Ce type, en fait, s'appelle Marc Lecha. Et à moi, il l'a avoué, oui, il se dope. Depuis longtemps. Quotidiennement. D'ailleurs comment aurait-il pu autrement accomplir l'exploit qu'il achèvera dans quelques jours, le 17 août à Barcelone?
Mais revenons un peu sur le profil de ce premier repenti du cyclisme espagnol. Si vous êtes lecteur de longue date d'Idées liquides & solides, vous avez déjà entendu parler de lui. Barcelonais, il avait monté un petit commerce de vin dans le quartier de Poble Sec, en association avec Malena Fabregat, uruguayenne enflammée. Petit mais ambitieux, puisque l'idée de Vino Artesano était de vendre et de promouvoir ces vins qu'on a tant de peine à trouver à Barcelone, les vins de viñerons. Malheureusement, dans cette ville et ce pays où se doper et se droguer tournent à l'évidence mais où boire du vin devient peu à peu une excentricité, Vino Artesano a du mettre la clé sous la porte. Marc et son associée ont donc décidé de voguer vers de nouvelles aventures, mais sans perdre de vue le goulot.

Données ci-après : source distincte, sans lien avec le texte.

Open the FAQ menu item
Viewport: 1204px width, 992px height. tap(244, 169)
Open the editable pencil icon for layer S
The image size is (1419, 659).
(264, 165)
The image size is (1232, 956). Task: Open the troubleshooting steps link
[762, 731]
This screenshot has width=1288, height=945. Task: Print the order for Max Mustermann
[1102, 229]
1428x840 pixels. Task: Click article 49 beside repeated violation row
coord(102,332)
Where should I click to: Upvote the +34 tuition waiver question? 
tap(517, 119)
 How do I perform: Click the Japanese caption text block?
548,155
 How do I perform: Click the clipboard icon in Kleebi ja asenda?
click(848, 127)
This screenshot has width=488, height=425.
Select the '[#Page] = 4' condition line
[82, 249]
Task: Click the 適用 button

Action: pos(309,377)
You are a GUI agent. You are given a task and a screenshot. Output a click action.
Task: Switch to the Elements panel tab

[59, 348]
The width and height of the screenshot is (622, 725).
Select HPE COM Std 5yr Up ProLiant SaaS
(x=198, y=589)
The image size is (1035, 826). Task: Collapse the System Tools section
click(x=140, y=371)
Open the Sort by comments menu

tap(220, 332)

Marc, lui, en plus du vin, a deux autres passions: le vélo, et la montagne. Et son idée, c'était de faire un tour d'Espagne, à la force du mollet. Mais c'est grand, l'Espagne, , c'est haut, c'est beau, ça monte et ça descend. Une Vuelta pareille demande une sacrée motivation, un petit coup de pouce, un produit-miracle, quoi. Et, ce doping, dans le pays qui possède le plus vaste vignoble du Monde, il a décidé que ce serait le vin.
Depuis le 7 mars dernier, jour de son départ de Barcelone, Marc Lecha carbure au rouge. Et au blanc, aussi. Chemin faisant, déroulant l'Espagne dans le sens des aiguilles d'une montre, il a rencontré plus de soixante vignerons, gouté près de cinq cents bouteilles. Des célèbres, et des obscurs, des modestes, lui ouvrant à chaque fois les portes de leur coin de terre et de leur pays. Il y a du compagnonnage là dedans, de la fraternité. Il y a aussi ce rôle essentiel que joue un peu partout le vigneron, et pas qu'outre-Pyrénées: en plus d'être le paysagiste, le jardinier du terroir, il demeure le passeur, le guide, le "poteau indicateur."
De ciudades en pueblos, à hauteur d'homme, Marc Lecha est donc parti à la rencontre du vin. De façon bien plus vraie, bien plus authentique, bien plus humaine que tous les petits Diafoirus du pinard qui récitent, tels les élèves des madrasas coraniques, leurs sottises d'importation. En se faisant piquer les mollets par des chiens valenciens, en sentant l'odeur des orangers, en goûtant la pluie de Galice, en fréquentant les tavernes de Sanlúcar de Barrameda et de Bilbao. En pédalant, en mangeant, en buvant. En échangeant, en partageant. En vivant. Loin, si loin de la littérature para-commerciale, convenue, des prétentieux Masters of Wine…
De cette aventure joliment baptisée La via líquida, Marc a fait un blog, allez-y. Les textes sont malheureusement en catalan, ce qui en restreint pas mal l'accès**, mais les images (vous en voyez certaines dans ce billet) sont superbes, comme l'Espagne, et les gens qu'on rencontre dans ses campagnes. Vous pourrez suivre son périple, étape par étape, découvrir avec lui ces vignobles espagnols souvent inconnus au delà des frontières du Royaume. Faire la route. Une nouvelle fois comprendre pourquoi le vin n'a pas d'égal.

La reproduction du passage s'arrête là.